* _INSTRUCTIONS_
**A)** Could you sum up the SARS quarantine report below in two sentences?
**B)** Can you continue the SARS quarantine report below, starting right after its final sentence?

* _SOURCE PASSAGE_

While the Taipei City Government vowed to track down Taipei Municipal Hoping Hospital's (TMHH) 32 missing health workers, a runaway nurse wrote a letter accusing the government of murder by trying to force her back to the hospital.
The letter, which appeared yesterday in a Chinese-language newspaper, pointed to her human rights and demanded the government grant the hospital's staff "the right to choose domestic quarantine."
The byline of the letter was "an anonymous TMHH nurse who has imposed home quarantine on herself."
"Putting us amongst the patients has encroached on our right to live," the nurse wrote.
Yesterday was the fifth day since TMHH was sealed off because of the hospital's outbreak of mass infections of severe acute respiratory syndrome, or SARS.
Ou Chin-der (歐晉德), a Taipei deputy mayor, said yesterday the city government has deployed civil-affairs officials and the police to trace the absconded hospital staff.
"They will be fined between NT$60,000 and NT$300,000. The police will bring them back to the hospital by force if necessary," Ou announced at a press conference.
However, the letter from the TMHH nurse said that despite government warnings of hefty fines and severe punishment, the threat of SARS is still greater than the penalties.
The letter continued, "The hospital has been phoning me, threatening to lay me off. But I still insisted on quarantining myself at home, because no punishment can exceed the terror cast by the shadow of SARS."
The letter said TMHH is specialized in dealing with infectious diseases. The hospital's facilities are old and its isolation equipment in need of repair, it said.

* _EXCERPTED DATA_

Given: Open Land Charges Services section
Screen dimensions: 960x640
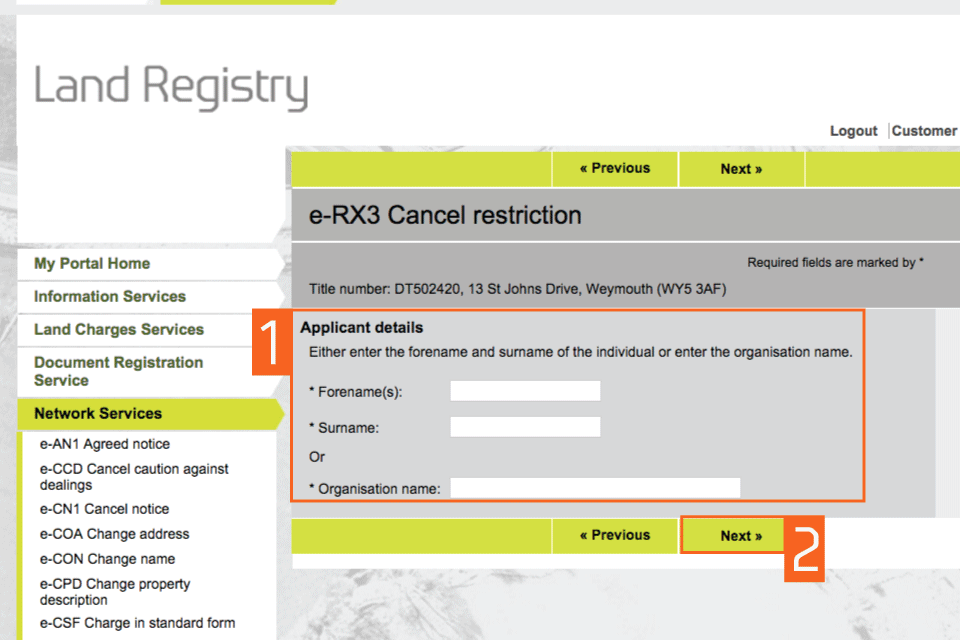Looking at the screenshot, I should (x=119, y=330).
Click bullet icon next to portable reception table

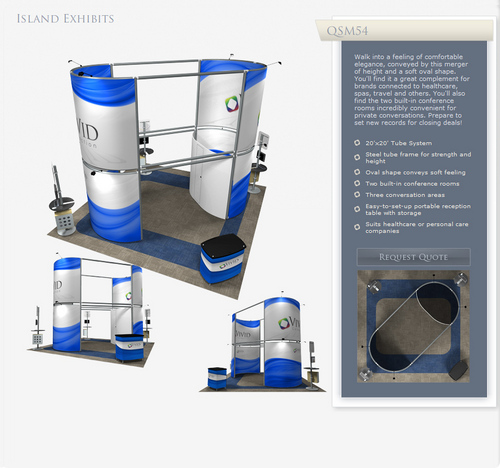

* * *

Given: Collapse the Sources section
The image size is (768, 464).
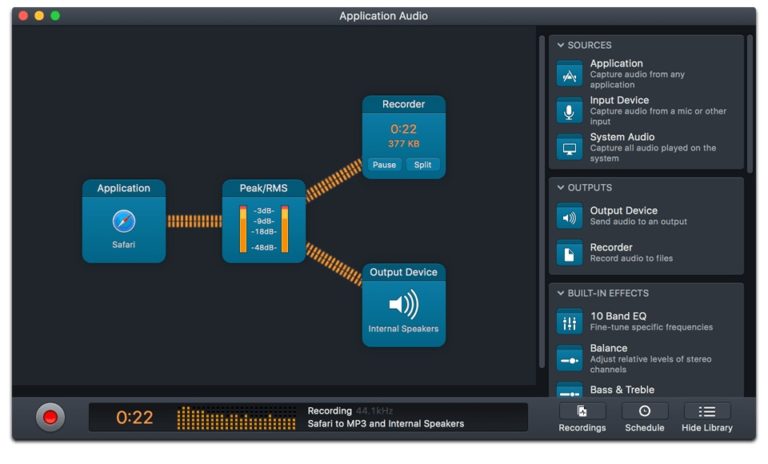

* _OUTPUTS BY TASK_
**A)** As Taipei officials vowed to track down 32 missing Taipei Municipal Hoping Hospital health workers and threatened fines of NT$60,000 to NT$300,000 and forced return by police, an anonymous nurse from the sealed-off hospital published a letter accusing the government of murder for trying to force her back. Quarantining herself at home, she demanded that staff be allowed domestic quarantine, writing that the threat of SARS outweighs any penalty and that the hospital's facilities are old and its isolation equipment in need of repair.

**B)**
The nurse said TMHH's condition reminded her Taipei's old asylums that existed decades ago and said the government is treating SARS patients the same way it used to treat the insane.
According to the letter, by the time no more SARS cases are reported from the hospital, most of the health workers forced to stay with SARS patients will have died.
"Those who are not killed by the pressure may probably need counselling for the rest of their lives," the letter said.
The nurse added that the Constitution granted her the right to choose domestic quarantine.
"In such times of life and death, I choose to protect myself and defend the rights God gave me," she wrote.
Nevertheless, Wu Yung-tung (吳運東), president of the Taiwan Medical Association, and himself a doctor, commented on the letter by saying "medical work is team work."
"She should return to the hospital, as the law [the Communicable Disease Prevention Law (傳染病防治法)] stipulates," Wu said.
An official from Taipei's health bureau, who wished to remain anonymous, also said the nurse must return to the hospital, as the law demands.